A decisão final será tomada no Conselho de Ministros que se realiza na quinta-feira, mas o Governo considera que, atualmente, não existe “razão para distinguir” estes municípios, depois da reunião de ponto de situação com os autarcas.

“A análise que fizemos da evolução dos casos aponta para uma redução do número de casos quer ativos quer dos novos em todos os cinco municípios, verificando-se, aliás, uma estabilização do nível de casos muito significativa em Sintra e na Amadora. Relativamente a Loures, valores que estão claramente abaixo dos que se verificavam no início da adoção destas medidas”, explicou Eduardo Cabrita aos jornalistas.

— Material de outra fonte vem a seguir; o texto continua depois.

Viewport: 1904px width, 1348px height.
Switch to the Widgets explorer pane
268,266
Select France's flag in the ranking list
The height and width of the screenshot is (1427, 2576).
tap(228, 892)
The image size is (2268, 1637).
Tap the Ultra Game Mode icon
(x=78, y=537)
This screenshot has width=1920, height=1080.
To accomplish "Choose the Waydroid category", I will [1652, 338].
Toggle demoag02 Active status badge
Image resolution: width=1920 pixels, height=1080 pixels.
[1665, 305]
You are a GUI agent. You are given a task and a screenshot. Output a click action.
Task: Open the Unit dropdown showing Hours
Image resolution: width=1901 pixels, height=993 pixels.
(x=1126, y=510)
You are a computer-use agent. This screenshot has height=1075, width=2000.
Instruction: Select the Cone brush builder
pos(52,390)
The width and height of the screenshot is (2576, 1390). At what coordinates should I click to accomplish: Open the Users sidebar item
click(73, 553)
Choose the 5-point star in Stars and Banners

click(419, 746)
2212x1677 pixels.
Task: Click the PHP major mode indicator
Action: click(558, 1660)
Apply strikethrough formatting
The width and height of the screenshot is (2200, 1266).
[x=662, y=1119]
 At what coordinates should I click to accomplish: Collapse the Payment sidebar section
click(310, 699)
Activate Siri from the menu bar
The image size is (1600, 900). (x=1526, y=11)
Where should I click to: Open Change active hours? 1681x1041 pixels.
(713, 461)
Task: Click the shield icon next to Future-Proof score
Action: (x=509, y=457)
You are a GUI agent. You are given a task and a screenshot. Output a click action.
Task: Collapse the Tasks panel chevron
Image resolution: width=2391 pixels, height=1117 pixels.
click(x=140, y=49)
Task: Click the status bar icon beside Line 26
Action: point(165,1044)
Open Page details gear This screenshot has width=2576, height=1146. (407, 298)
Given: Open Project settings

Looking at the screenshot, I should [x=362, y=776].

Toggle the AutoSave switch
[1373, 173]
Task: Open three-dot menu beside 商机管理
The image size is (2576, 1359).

“A freguesia de Santa Clara está num nível muito próximo de casos daquele que é verificado noutras freguesias da cidade de Lisboa”, afirmou ainda. No entanto, a AML continuará com uma vigilância ativa do cumprimento das normais e os horários de encerramento dos estabelecimentos comerciais (20h00) manter-se-ão, segundo o ministro.

Em conferência de imprensa, Eduardo Cabrita reiterou que os indicadores de evolução da Covid-19 estão melhores do que em Espanha, o que não invalida a necessidade de restrições. “Não podemos baixar a guarda relativamente a esta atuação muito intensa e coordenada entre as estruturas da administração central e as municipais. Queremos garantir um agosto com saúde e segurança, que nos permita projetar o regresso da atividade, sobretudo a reabertura do ano letivo”, frisou.

Portugal conta, atualmente, com um total de 50.299 casos confirmados de Covid-19, mais 135 do que ontem, de acordo com o mais recente boletim epidemiológico da Direção-Geral de Saúde. Já o número de vítimas mortais do novo coronavírus no país aumentou para 1.719, tendo falecido mais duas pessoas nas últimas 24 horas. Há 414 pessoas internadas com a doença, mais onze do que ontem, sendo que 45 encontram-se em unidades de cuidados intensivos, menos três em comparação com o dia anterior. A taxa de letalidade é agora de 3,4%.